I forget everybody's names, but Rygard tubby owner - Gabe I think it is and his STUPID, STUPID father! The father, Craig I believe, is ruining the business...totally. He wines and cry and acts like a child - he ALWAYS has to get his way. He throws fits like an infant, picks favorites and is just a disgusting display of all a person should not be....a child, infantile, running business into ground, has no clue how to treat people or employees, has zero decision making skills. If I was his tubby son who was apparently born without either testicles or testosterone, I'd get rid of the completely inept and insane father, hire another manager and watch business improve. He needs a set of guidelines...act this way or you're fired. Watch how fast all the baby crap stops. That guy, Dave I think, wasn't so bad and he tried hard often but I can't believe he kept his cool as long as he did. The only reason, I think, he ever acted inappropriately, was to get back at the father or because he couldn't stand his treatment any more.

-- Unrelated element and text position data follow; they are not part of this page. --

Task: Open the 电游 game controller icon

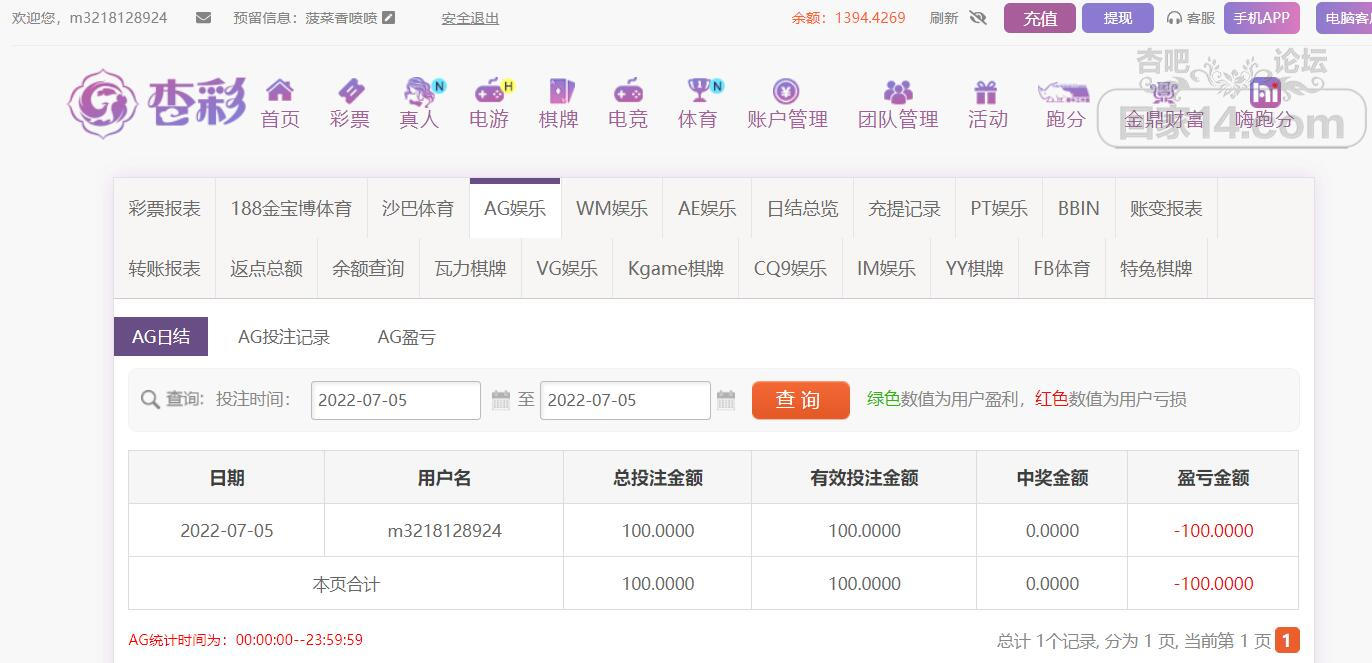Action: [x=489, y=92]
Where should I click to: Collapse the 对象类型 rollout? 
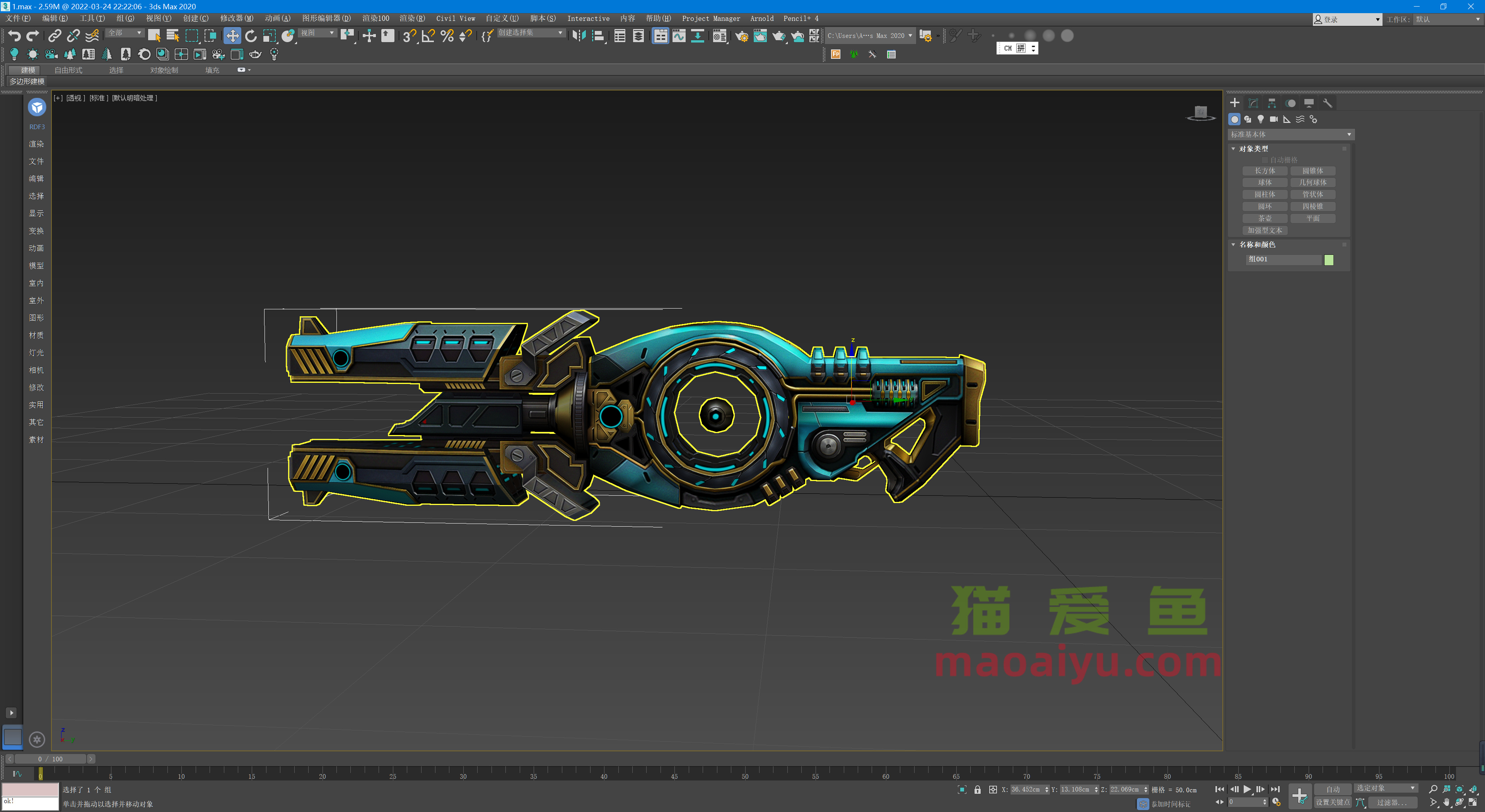tap(1253, 149)
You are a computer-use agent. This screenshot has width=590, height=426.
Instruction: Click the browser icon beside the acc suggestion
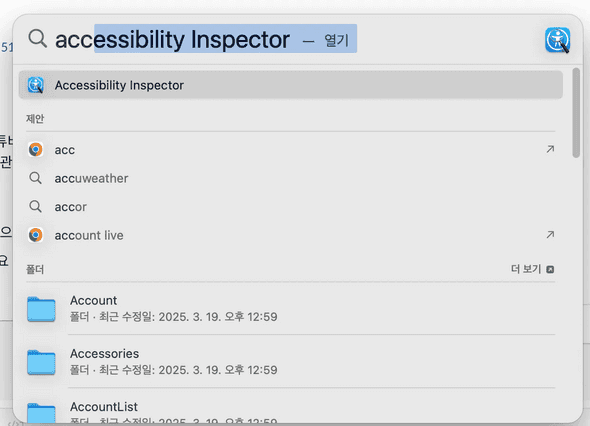[x=36, y=150]
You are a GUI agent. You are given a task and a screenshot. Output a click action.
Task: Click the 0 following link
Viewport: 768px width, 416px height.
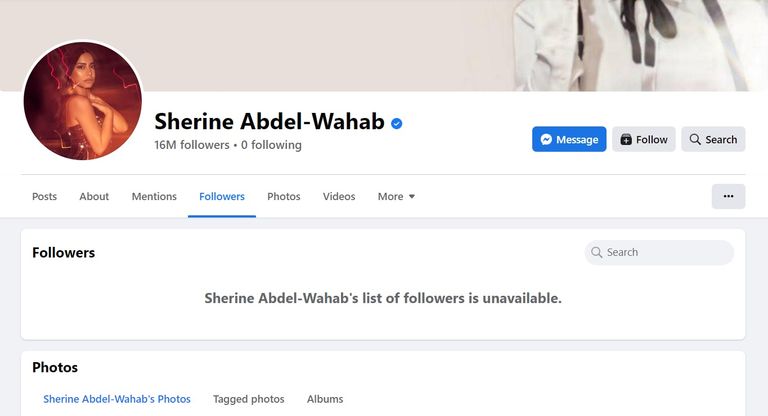(x=271, y=145)
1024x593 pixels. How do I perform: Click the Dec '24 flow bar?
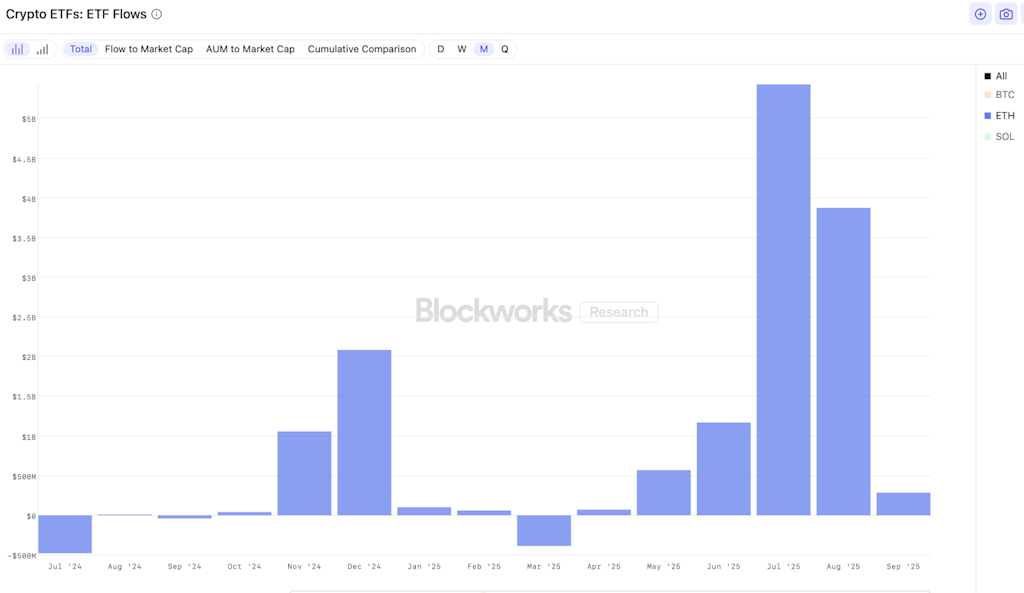click(x=364, y=432)
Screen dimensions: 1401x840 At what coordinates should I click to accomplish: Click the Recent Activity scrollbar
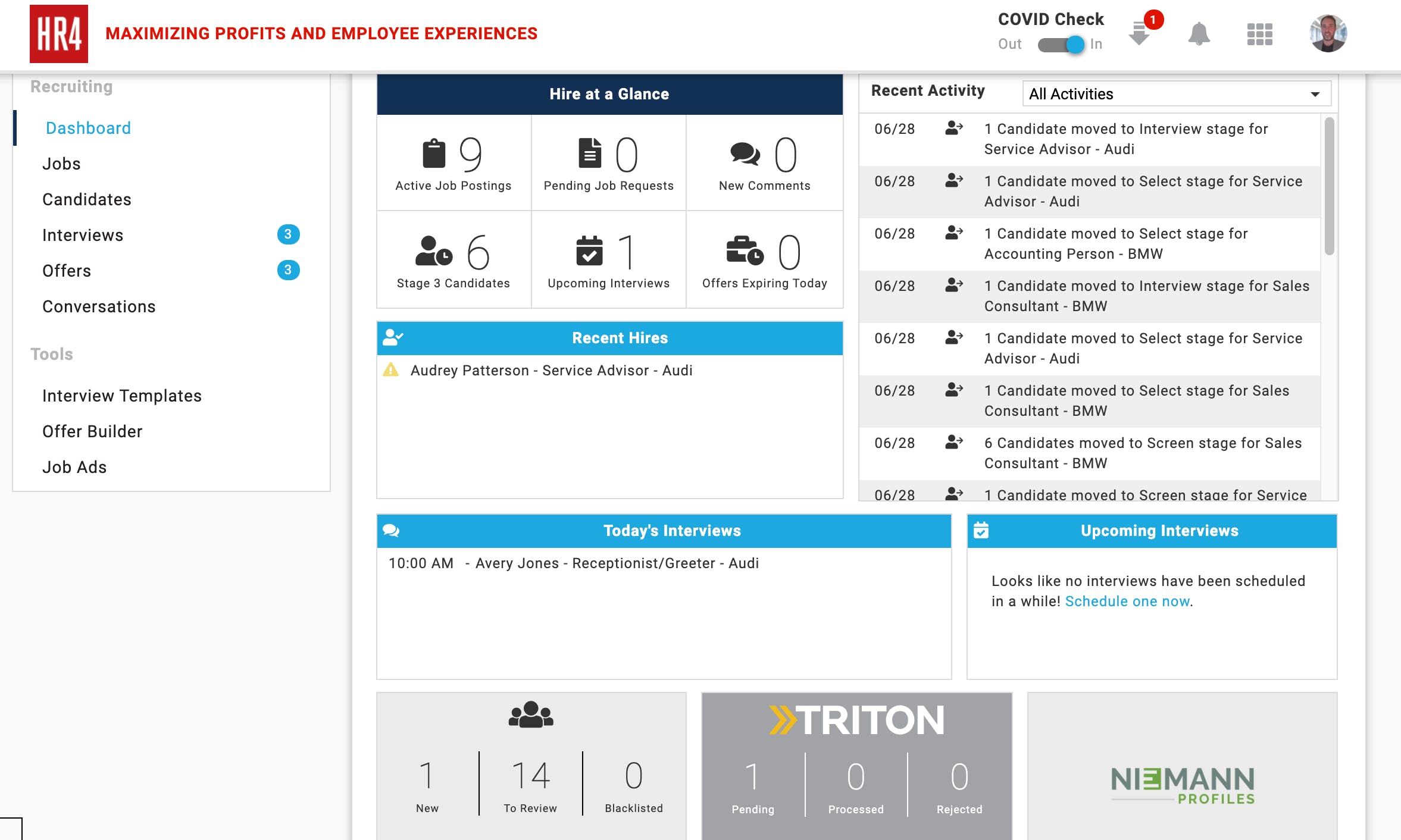(1329, 186)
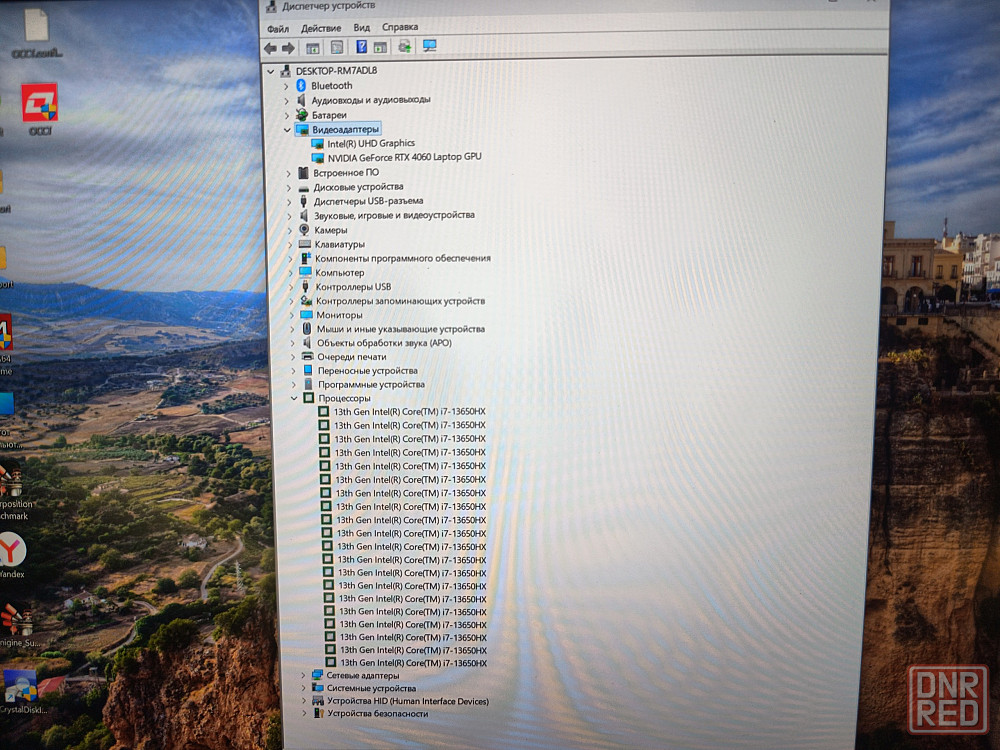Viewport: 1000px width, 750px height.
Task: Open the Файл menu
Action: click(277, 27)
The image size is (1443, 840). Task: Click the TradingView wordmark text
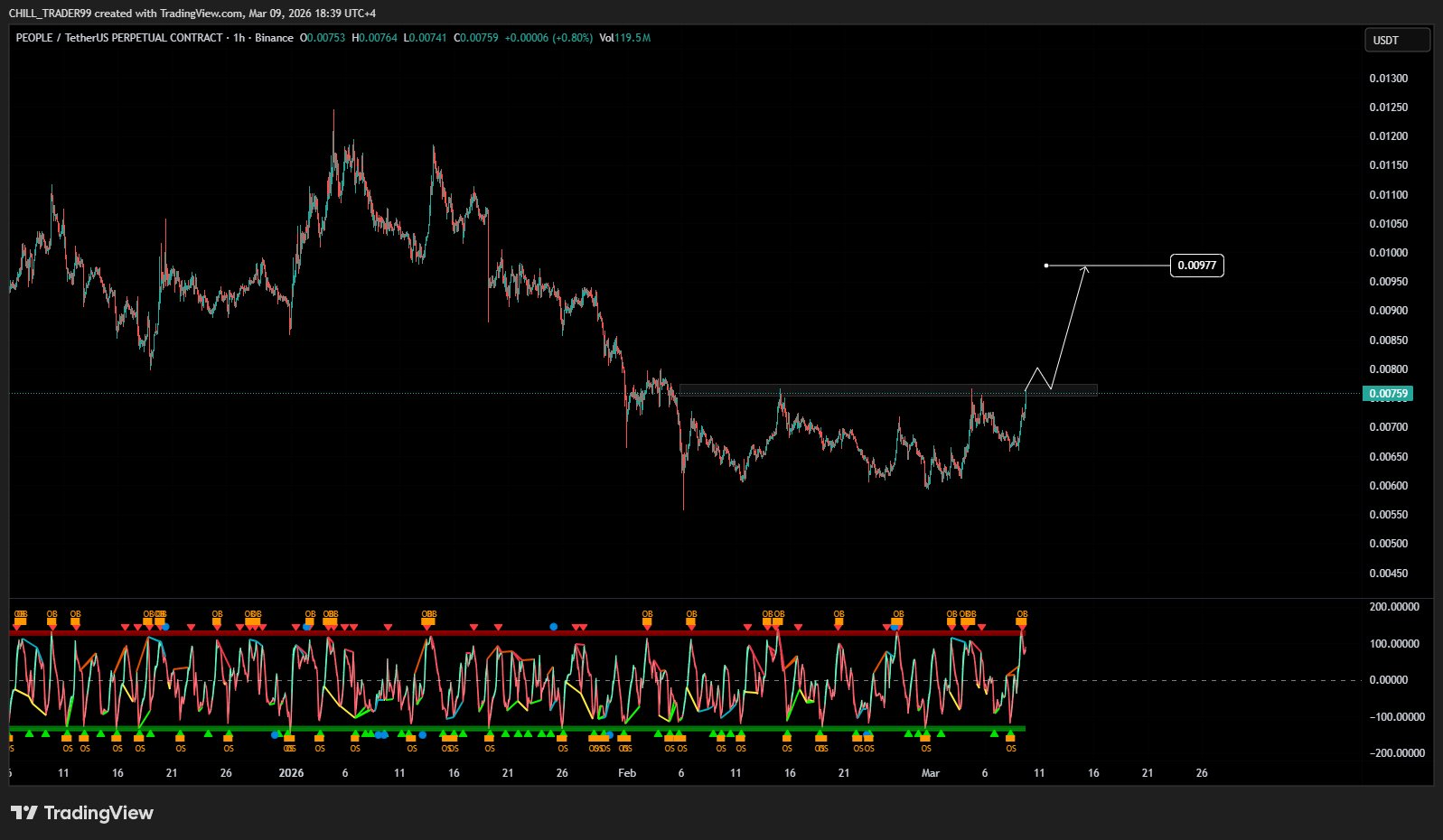point(98,813)
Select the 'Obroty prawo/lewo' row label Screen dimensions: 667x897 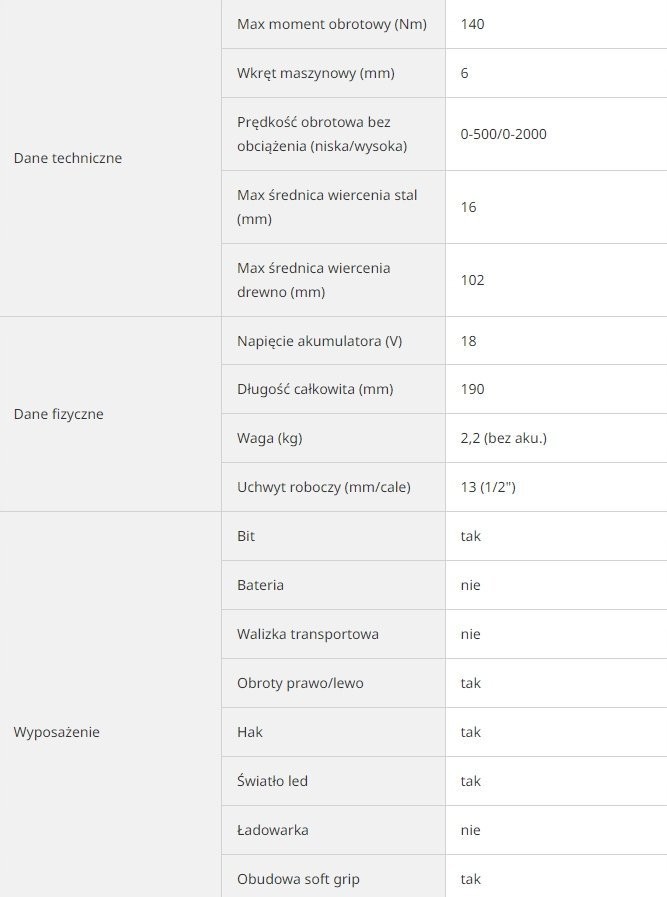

I love Shelby...that guy is crazy as a poop house rat and is the best part of the whole show!!! Other than him, I've never seen a bigger bunch of babies the whine and cry - all the guys on the show are a bunch of childish cry babies that have no clue how to interact with others. I've never seen a group of grown men all act the same stupid way. 

I almost am starting to think the WHOLE THING is just a big act on this show because these people are all so inept and immature as a group that I don't think it's possible that all those people in all those different areas could all be the same idiotic way. It's really EXACTLY like Jerry Sprnger's Ax Men...THAT should really be the title of the show!!!


----------